During her time with USARIEM, McGraw's expertise in diet assessment, nutrient analysis, body composition assessment, and survey development and analysis positively affected nearly every major research study within the MND. She was a key player in the successful completion of various efforts, most notably the development and validation of the Military Eating Behavior Survey. A survey, which is used throughout the Department of Defense, to assess eating behaviors and mediators of eating behaviors of Warfighters, and a project that she holds dear.
"I can honestly say that Sue has been the fabric of our division. She's the one that brings us all together. She contributes to basically every single project that we conduct," said Dr. James McClung, USARIEM's MND chief. "Her work ethic and attention to detail assured our success every step of the way. She was part of studies that resulted in foundational scientific discoveries. A lot of what she did resulted in improvements in the way of life that affect every Soldier, every day."
As accomplished as she was within the MND, McGraw's experience and expertise could not be contained.
The other USARIEM research divisions often sought after her. Most recently, McGraw was recruited for an effort on behalf of the Sergeant Major of the Army to assess U.S. Army body composition standards, the Army Comprehensive Body Composition study. The ACBC study is the largest, most modern, and comprehensive demographic assessment of Soldier body size, composition and fitness and health. The ACBC will provide an accurate representative assessment of the current Army population.
McGraw collaborated with various research team members during the study planning and execution, as well as throughout the analysis and report writing phases over the years. She is well known for her willingness to support field research efforts on temporary duty assignment. In fact, most of her most memorable moments occurred while on TDY.
In 1990, she travelled to Quantico to support the "Baseline Dietary Assessment of the US Marine Corps Officer Candidate School Students for the Performance Nutrition Intervention Project." It was her first TDY as a student researcher. She was the visual estimator to determine nutrition intake.
"In 1994, I travelled to Camp Pendleton and the Chocolate Mountain Ariel Gunnery Range to assess field feeding systems in an extreme desert environment," McGraw reflects on her time in Calipatria, California. "I got the opportunity to shoot a howitzer and ride in their Humvees to take action photographs of their training."
Ever experience Hell-Week with the Navy SEALs? McGraw did in 1995. She travelled to San Diego to work with the Navy SEAL candidates during their Hell-Week. She oversaw the cognitive testing.
Then off to the Bahamas. In 1998, she found herself in Great Inagua to study the "Effects of Tray Ration Consumption During a 63-Day Marine Field Exercise." She was the visual estimator for the study that tested two types of rations for the Marines while they were supporting the Bahamian Task Force.

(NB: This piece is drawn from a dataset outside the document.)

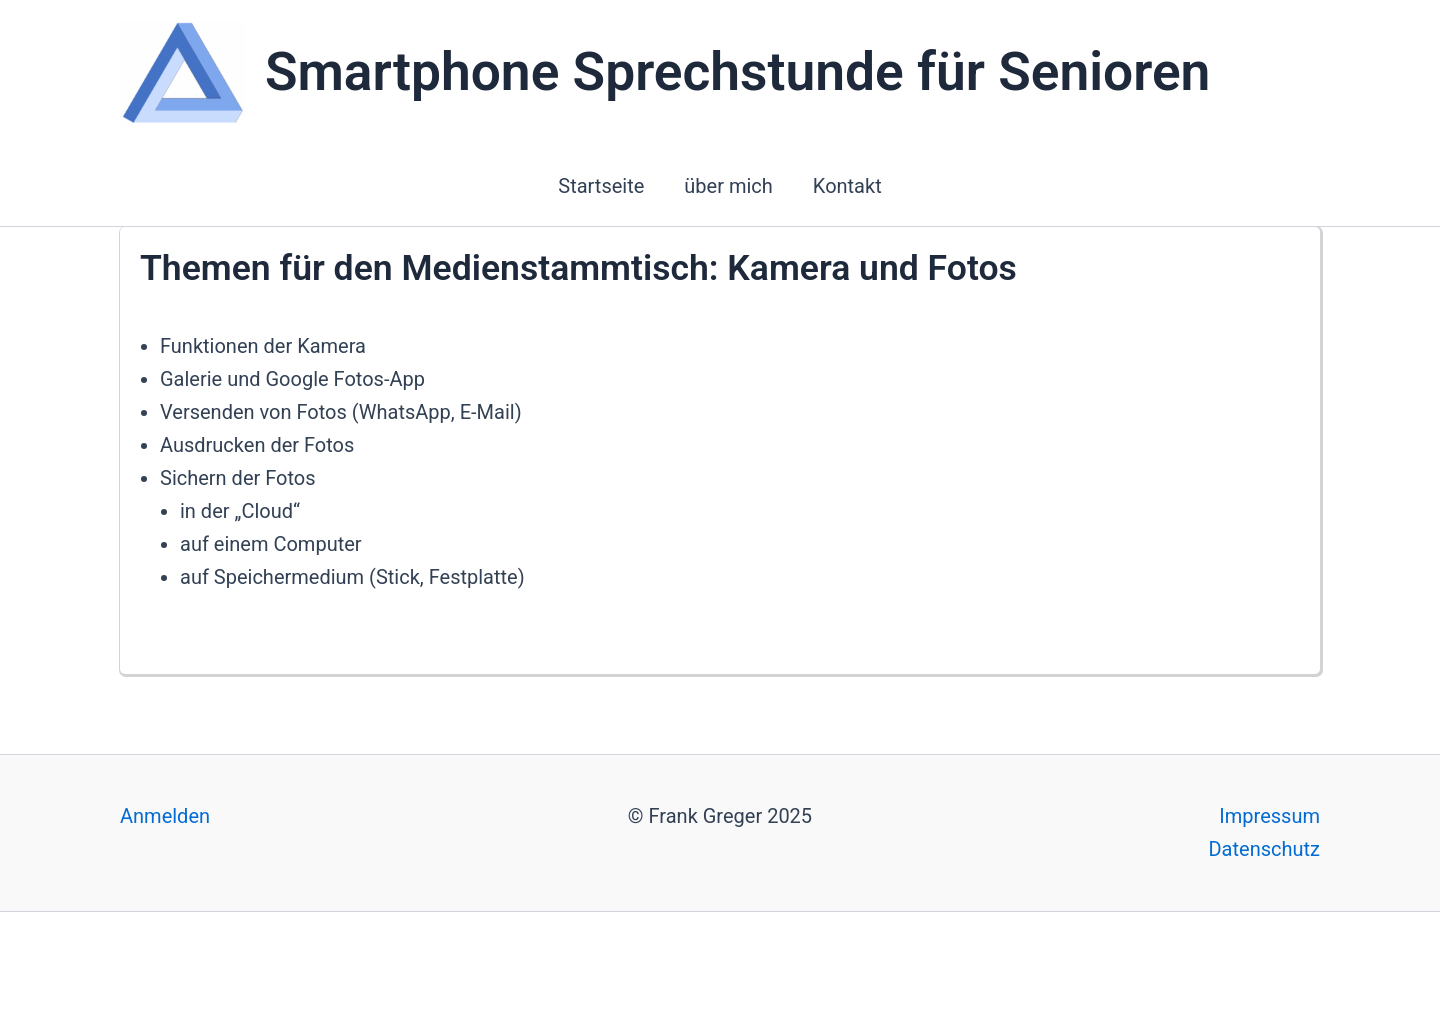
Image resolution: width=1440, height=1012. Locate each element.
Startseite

Those are just some of her favorites. She has fond memories of TDYs in Alaska, Hawaii, Africa and Norway. But there are just too many to share them all.
McGraw has supported over 127 studies, with well over 99 TDYs to her name.
Besides her contributions to USARIEM's research efforts, she consistently provided support to Officers within the Army-Baylor University Master's Program in Nutrition during the completion of their thesis projects.
"People are the strength of the Army, the strength of our organization — the Civilian and Military. In an organization like USARIEM, the Civilian people matter so much," said Col. Michael Cohen, USARIEM commander. "I wanted to thank you for the time that you have been here. It has been very impressive. I appreciate your commitment to the Army, the military, to USARIEM and the things you have done here."
Going into her retirement, it should come as no surprise that McGraw plans to travel. She just has to wait for her husband John to join her in retirement in less than a year.
"We want to see many National Parks, so we will start our adventure with a trip down Route 66 next spring/summer," said McGraw. "My whole family rides motorcycles, so we will take day trips."
While on the road, she plans to visit her sisters in Ohio and Georgia. She also has plans to stop in Colorado to visit her stepson, John (JW), his wife, Jessica, and her two granddaughters, Brook and Harper.
Back here on the East Coast, she plans to spend more time with her daughter, Christy, and her son, Tim.
If all that travelling and visiting doesn't keep her busy enough, she has projects around the house planned and lots of gardening to do.